New publication

The efforts of Dr Josko is now published as follows. Congratulations.

  1. Trošelj J. and Lee H.S. 2021. Modelling Typhoon-induced Extreme River Discharges: A case study of Typhoon Hagibis in Japan. J. Hydrol.-Reg. Stud., 34. 100766. Open access


Study region

Nine first-class rivers on the north-eastern Japanese Pacific Ocean coast.

Study focus

This study shows new confirmative data that the Cell Distributed Runoff Model version 3.1.1 (CDRM) calibrated by the Shuffled Complex Evolution optimization method developed at the University of Arizona (SCE-UA) can accurately forecast real-time river discharges induced by extreme typhoon Hagibis. Furthermore, we discuss reasons for the equifinality of three calibrated parameter sets, relative importance of typhoon features for calibration and quantify the relationship of distances between the trajectories of three typhoons and associated river basins.

New hydrological insights

As a result of climate change impacts, record-breaking disasters with unprecedented heavy rainfalls, typhoon intensities and associated extreme river discharges are increasing, making it important to develop the real-time forecasting tools for extreme river discharges during floods.
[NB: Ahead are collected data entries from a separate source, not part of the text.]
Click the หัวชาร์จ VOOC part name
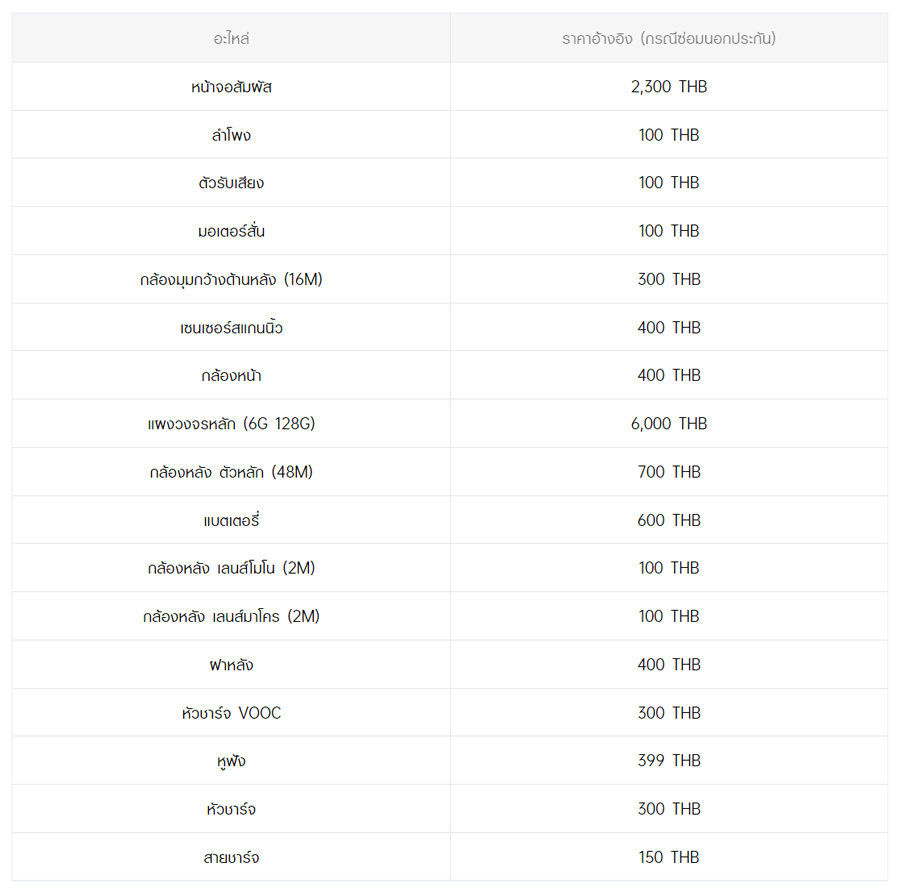The image size is (900, 894). [231, 713]
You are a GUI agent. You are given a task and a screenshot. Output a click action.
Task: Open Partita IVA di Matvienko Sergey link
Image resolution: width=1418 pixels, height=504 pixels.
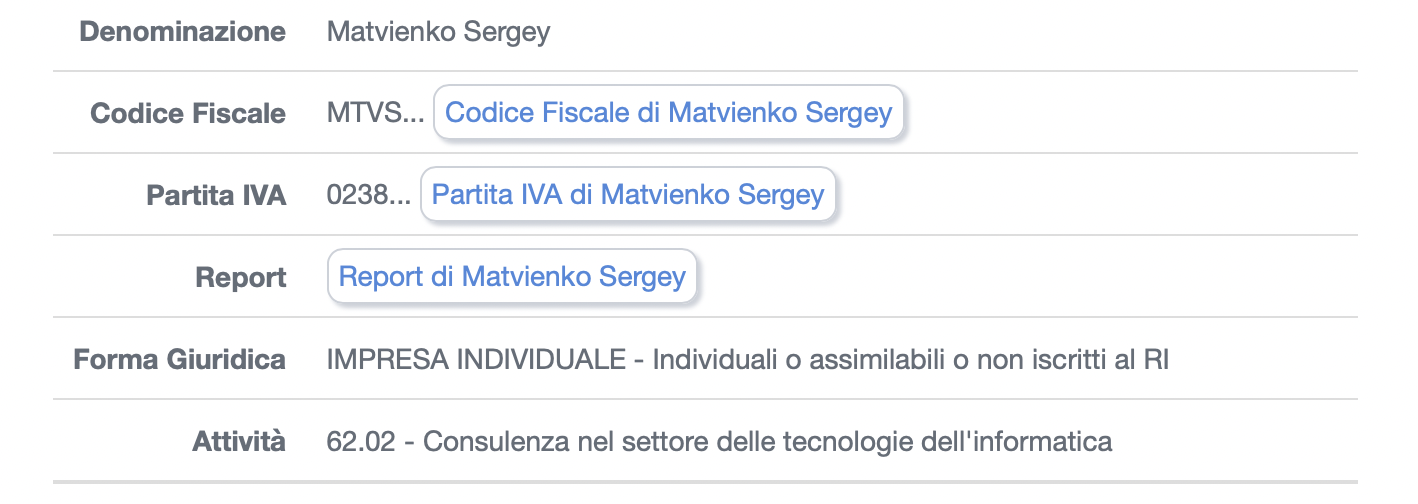pyautogui.click(x=627, y=195)
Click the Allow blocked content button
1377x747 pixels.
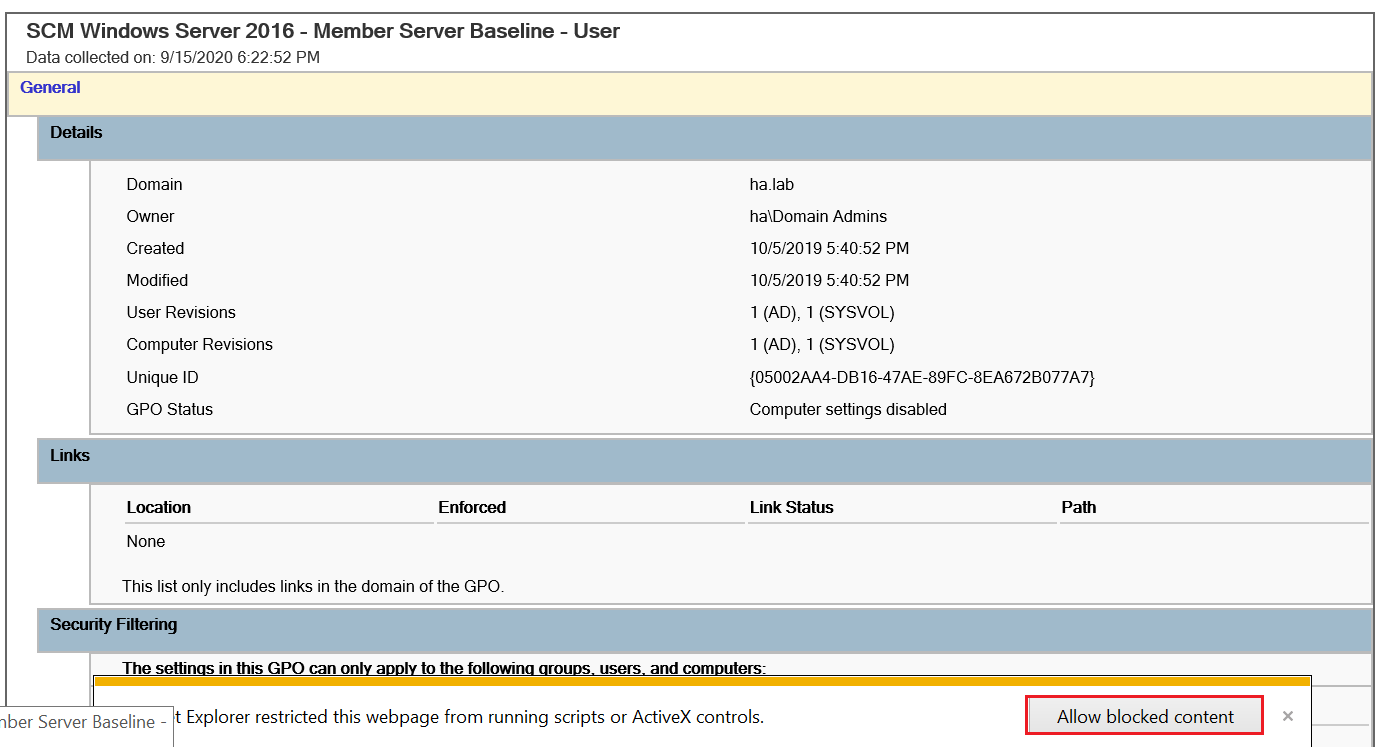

The CDRM accurately projected river mouth discharges from three Japanese typhoons (Hagibis-2019, Roke-2011 and Chataan-2002) using calibrated parameter sets from each typhoon. We found the equifinality issue among the calibrated parameter sets but they showed satisfactory cross-validation results with respect to river mouth hydrographs; that similar typhoon trajectories were more important for calibration than rainfall intensities and central pressures; that this methodology was accurate for typhoons passing within distances lower than 130 km from associated river basins. These findings contribute to developing the real-time forecasting tools for extreme river discharges during unprecedented heavy rainfall floods.